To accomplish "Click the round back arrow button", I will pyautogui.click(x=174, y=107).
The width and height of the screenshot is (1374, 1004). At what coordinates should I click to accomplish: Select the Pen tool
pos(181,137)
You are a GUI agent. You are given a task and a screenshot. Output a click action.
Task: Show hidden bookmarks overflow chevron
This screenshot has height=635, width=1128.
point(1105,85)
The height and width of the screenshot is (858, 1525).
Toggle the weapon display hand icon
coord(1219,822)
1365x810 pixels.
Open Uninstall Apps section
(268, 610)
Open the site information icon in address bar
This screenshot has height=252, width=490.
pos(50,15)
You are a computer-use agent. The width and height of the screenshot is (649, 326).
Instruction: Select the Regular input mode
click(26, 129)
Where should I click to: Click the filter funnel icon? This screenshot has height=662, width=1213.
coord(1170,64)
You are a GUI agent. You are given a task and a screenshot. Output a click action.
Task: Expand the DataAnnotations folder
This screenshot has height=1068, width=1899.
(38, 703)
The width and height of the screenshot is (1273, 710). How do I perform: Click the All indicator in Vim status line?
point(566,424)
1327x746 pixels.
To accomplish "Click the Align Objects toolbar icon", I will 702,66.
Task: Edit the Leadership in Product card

### TASK DETAILS
Each line of the listing should be copied exactly.

### ANSWER SECTION
To accomplish "Click the round back arrow button", I will pyautogui.click(x=174, y=107).
The width and height of the screenshot is (1374, 1004). At what coordinates should I click to accomplish: Select the Pen tool
pos(181,137)
You are a GUI agent. You are given a task and a screenshot. Output a click action.
Task: Show hidden bookmarks overflow chevron
This screenshot has height=635, width=1128.
point(1105,85)
The height and width of the screenshot is (858, 1525).
Toggle the weapon display hand icon
coord(1219,822)
1365x810 pixels.
Open Uninstall Apps section
(268, 610)
Open the site information icon in address bar
This screenshot has height=252, width=490.
pos(50,15)
You are a computer-use agent. The width and height of the screenshot is (649, 326).
Instruction: Select the Regular input mode
click(26, 129)
Where should I click to: Click the filter funnel icon? This screenshot has height=662, width=1213.
coord(1170,64)
You are a GUI agent. You are given a task and a screenshot. Output a click action.
Task: Expand the DataAnnotations folder
This screenshot has height=1068, width=1899.
(38, 703)
The width and height of the screenshot is (1273, 710). How do I perform: Click the All indicator in Vim status line?
point(566,424)
1327x746 pixels.
To accomplish "Click the Align Objects toolbar icon", I will 702,66.
Task: Edit the Leadership in Product card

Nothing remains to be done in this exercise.